Analizzati tali presupposti si è mosso un corteo ordinato, che dalla sede centrale della nostra Scuola è giunto sin dinnanzi alla Cattedrale dove il coro ha intonato sub divo un primo canto, l’Inno a Sant’Agata. Perché chi ne abbia desiderio possa ancora sperare in una vita ordinata e libera di professare il credo dei propri avi, o semplicemente il proprio in ottemperanza ai dettami di legge dello stato in cui se ne esercitino i riti e le usanze. Dello stesso avviso i molti convenuti di altra professione religiosa, che hanno visto nell’evento in questione un’occasione per ritrovarsi insieme a riflettere, scambiare idee, pensare in comunità. Sant’Agata è festa di popolo, è per Catania l’ingresso ufficiale del cristianesimo che si manifesta nel sacrificio.  É donna.  Fuoco, roccia e fiori. Chi sente il bisogno di contrastarla non cerchi ideali da scudo, ma esponga piuttosto le proprie motivazioni. Noi saremo pronti a delucidare, ma non a rinunziare alla nostra Santa, alla nostra Storia, al vivere cittadino. La nostra scuola muovendo al vento la Trinacria ha manifestato onori alla propria cultura, mostrato rispetto ed affetti per quella che è la propria Terra prossima. In un tempo in cui è più facile sentirsi cittadini del mondo, come non sentirsi obbligati a portare avanti la bellezza delle tradizioni, della cultura? Non trarre piacere dal crearne di nuove? La varietà, nelle diverse aree geografiche, delle diverse culture nel mondo non offre forse spunti di riflessioni plurimi?

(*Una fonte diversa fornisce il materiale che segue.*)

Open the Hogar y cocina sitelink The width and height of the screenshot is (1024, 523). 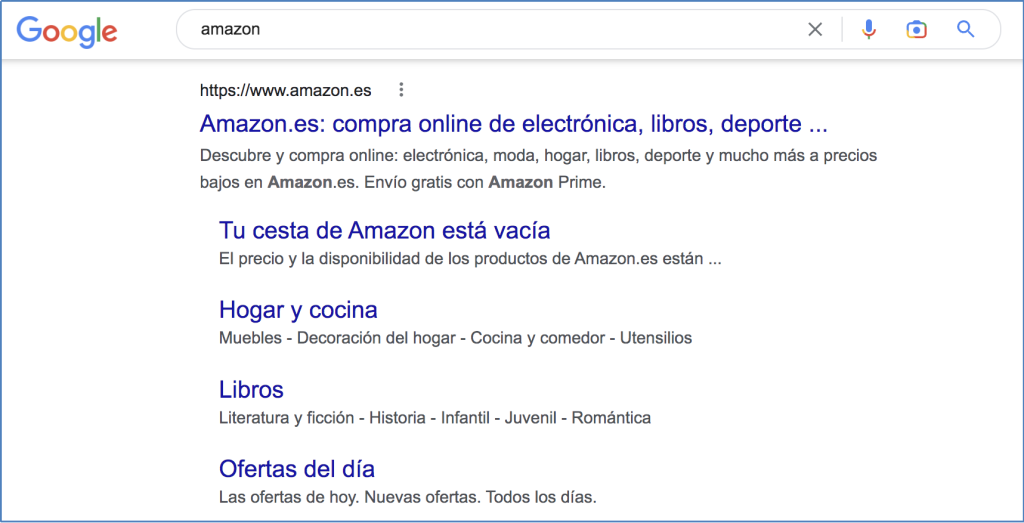click(x=298, y=309)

 Il Nostro coro animando i tre appuntamenti avente a tema la “Santuzza” (due presso la Cattedrale ed uno presso la biblioteca Alberto Sordi) hanno intersecato le proprie voci ai millenni, inserendosi in onoreficenze che da secoli si muovono sul suolo catanese. Un ringraziamento ufficiale è giunto quindi dalla Curia catanese ai nostri ragazzi, alla D.S.
Prof.ssa Valeria Pappalardo ed allo scrivente. Viva dunque la Tradizione, il folklore, e per chi come lo scrivente è credente “Cittadini, Cittadini, Cittadini, Viva Sant’Agata”! Viva la Nostra città in un tripudio di emozioni, riflessioni, luci e buoni propositi.